Un ricordo triste e piacevole allo stesso tempo. Lo racconta in esclusiva ai microfoni di Pianetagenoa1893.net Maurizio Iorio, un ex di Roma e Genoa che attualmente lavora come commentatore a Sky. Riguarda una vittoria maturata all’indomani della scomparsa di uno dei suoi genitori nel 1983. Un successo che fu uno dei mattoni su cui fu costruito il secondo scudetto della Roma. Ora però le cose sono cambiate: i rossoblù affronteranno all’Olimpico i giallorossi in crisi che devono conquistare punti per uscire dai bassifondi della classifica. Iorio è rimasto nell’immaginario collettivo dei tifosi del Grifo per quel suo bellissimo gol ad Amsterdam contro l’Ajax in semifinale di Coppa Uefa nel 1992: purtroppo non servì a nulla, ma fu l’ultima perla del tour europeo del “Bagnolgenoa”.

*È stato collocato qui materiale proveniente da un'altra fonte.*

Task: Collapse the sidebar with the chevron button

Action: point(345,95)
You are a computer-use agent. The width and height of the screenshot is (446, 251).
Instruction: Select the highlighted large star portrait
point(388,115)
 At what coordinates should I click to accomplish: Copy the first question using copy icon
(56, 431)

Ha un ricordo particolare di Roma-Genoa?
«Ricordo molto bene la gara del 2 gennaio 1983, quando militavo nella Roma: il giorno prima era morto mio padre. Partecipai ai funerali e quindi non ero stato in ritiro e non mi ero allenato».

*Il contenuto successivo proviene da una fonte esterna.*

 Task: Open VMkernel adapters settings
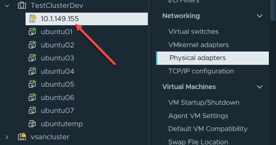tap(198, 45)
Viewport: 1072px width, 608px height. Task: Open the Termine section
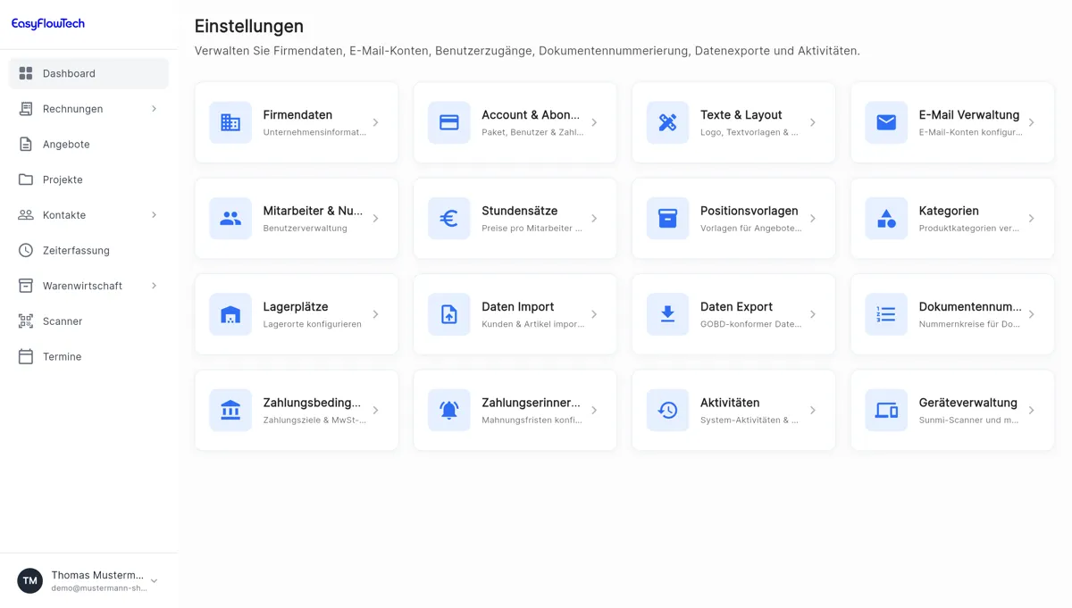pyautogui.click(x=64, y=356)
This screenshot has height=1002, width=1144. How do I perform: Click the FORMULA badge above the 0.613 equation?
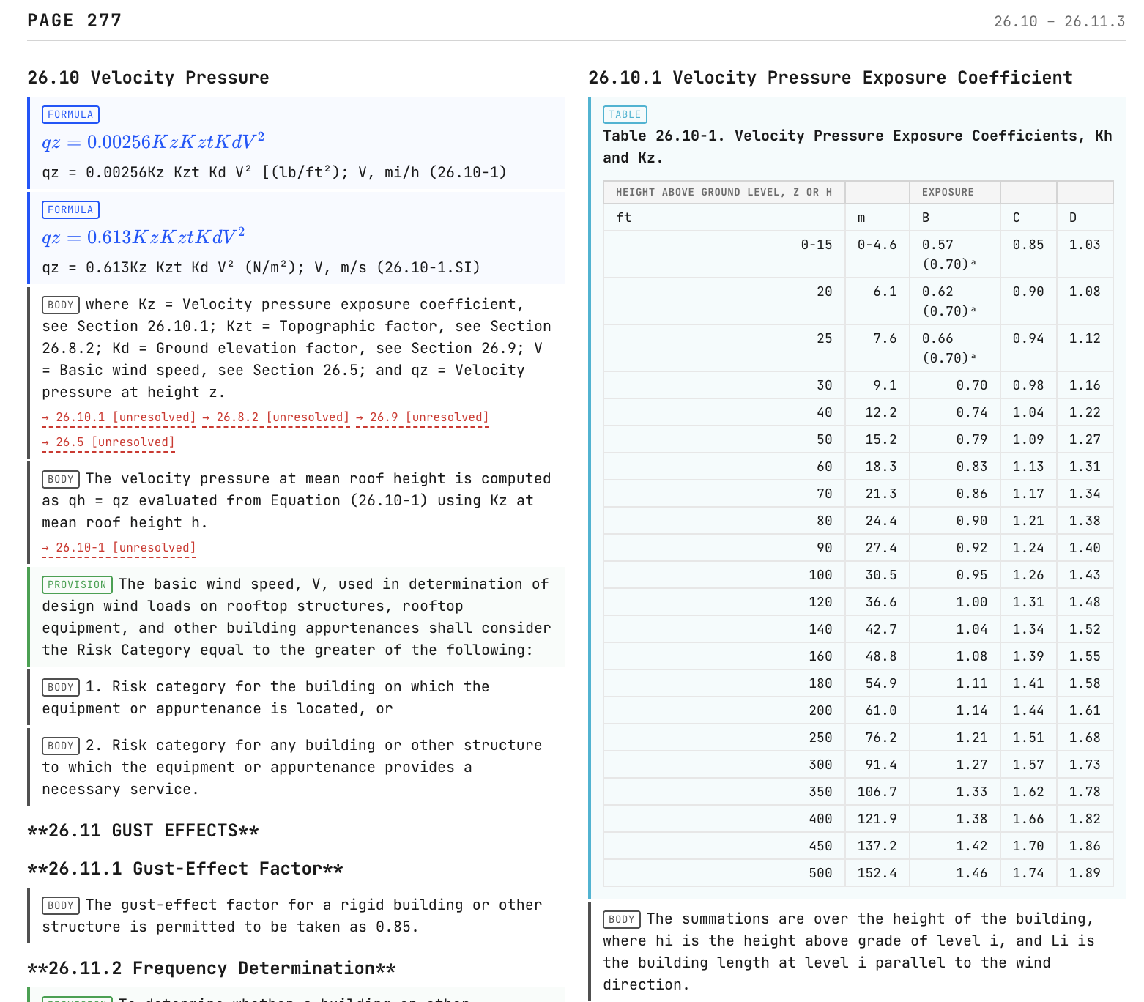click(70, 210)
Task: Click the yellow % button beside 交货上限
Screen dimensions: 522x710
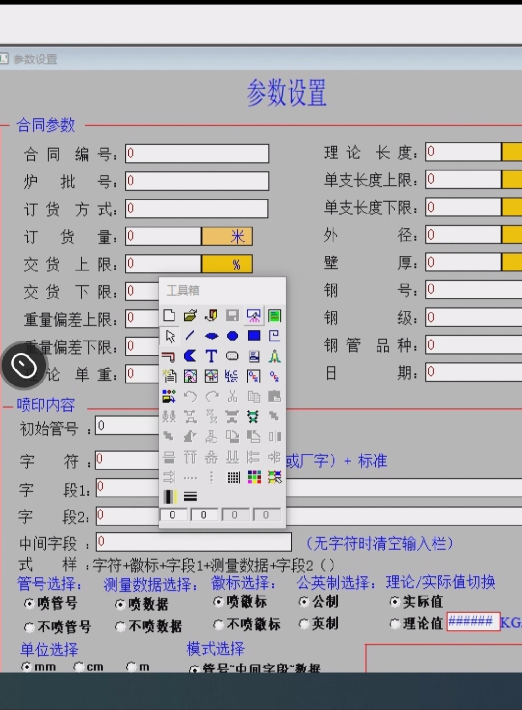Action: click(x=227, y=264)
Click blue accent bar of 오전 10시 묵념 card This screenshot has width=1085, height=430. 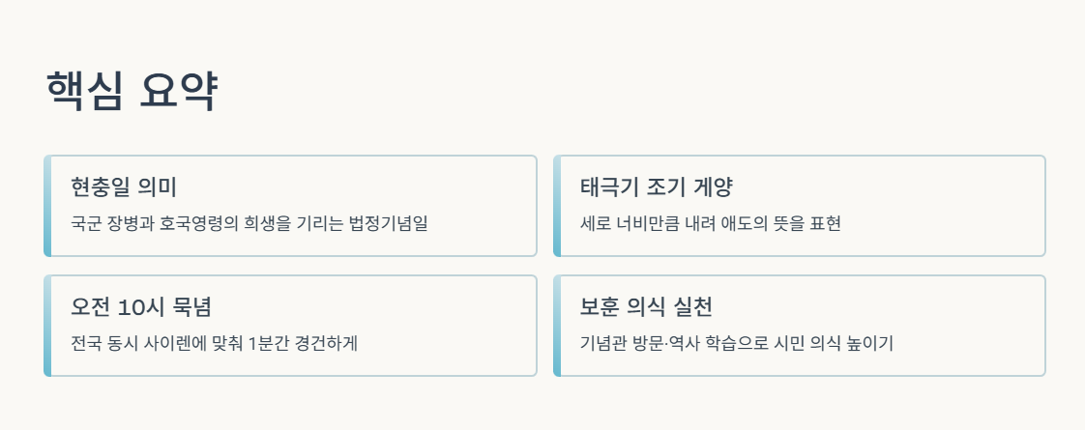pyautogui.click(x=47, y=326)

Lei giocò in quella occasione?
«In quella triste occasione il nostro tecnico, il grande Nils Liedholm, fu meraviglioso ancor più di tante altre volte. Volle schierarmi in campo sin dal primo minuto: lo ripagai con una prestazione eccellente e vincemmo 2-0».

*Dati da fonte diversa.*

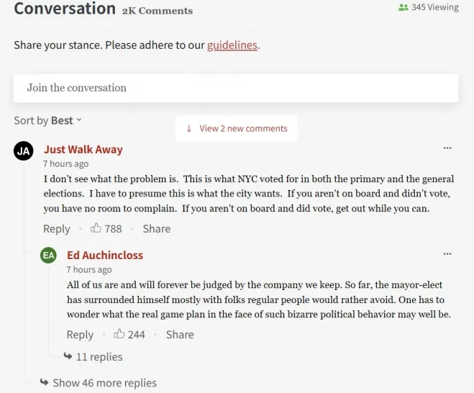Screen dimensions: 474x393
Task: Share Just Walk Away's comment
Action: tap(156, 229)
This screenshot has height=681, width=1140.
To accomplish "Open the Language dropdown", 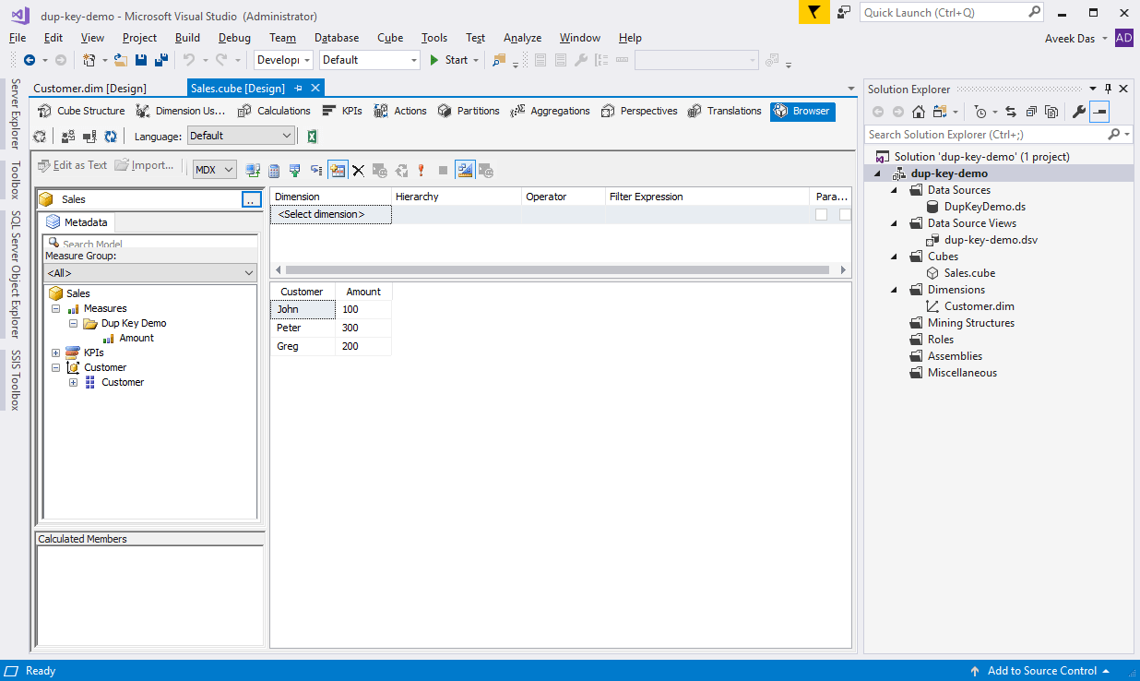I will tap(241, 136).
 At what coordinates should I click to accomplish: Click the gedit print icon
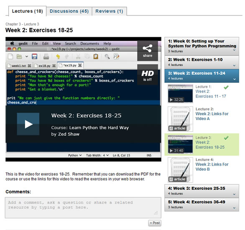[x=46, y=56]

Sabato sera si affronteranno due squadre con tante ambizioni…
«Sono due formazioni che seguo sempre con grande affetto. Entrambe non hanno avuto un buon inizio di campionato, in modo particolare la Roma. Tuttavia possiedono un gioco altamente offensivo e spettacolare».

Sarà una gara con tanti gol?
«Penso di sì, i presupposti ci sono tutti per assistere a diversi gol. La Roma deve cercare di vincere per allontanarsi dalle zone basse della classifica. Il Genoa ha nel suo dna la ricerca del gol attraverso un gioco veloce ed entusiasmante».

Chi sono i giocatori che possono risolvere la gara?
«Non credo che siano i singoli calciatori a decidere l’esito, ma i collettivi. La Roma ha bisogno di ritrovare l’unità di gioco dei suoi uomini per poter ottenere un risultato positivo. Il Genoa è già un collettivo ormai ben collaudato: gli schemi delle azioni partono metodicamente dalla difesa per poi far approdare il pallone in area di rigore avversaria e colpire con decisione. Mi piace molto questa caratteristica del gioco di Gasperini: tutti i giocatori partecipano all’azione come in un meccanismo perfetto. Forse gli unici che potrebbero recitare un ruolo particolare nella sfida dell’Olimpico sono i bomber».

A proposito, c’è qualcuno che le somiglia per le caratteristiche?
«Di sicuro né Toni né Borriello: sono troppo diversi da me. Forse l’unico che mi potrebbe assomigliare è Palacio, anche se io agivo più in area di rigore mentre l’argentino spazia al di fuori».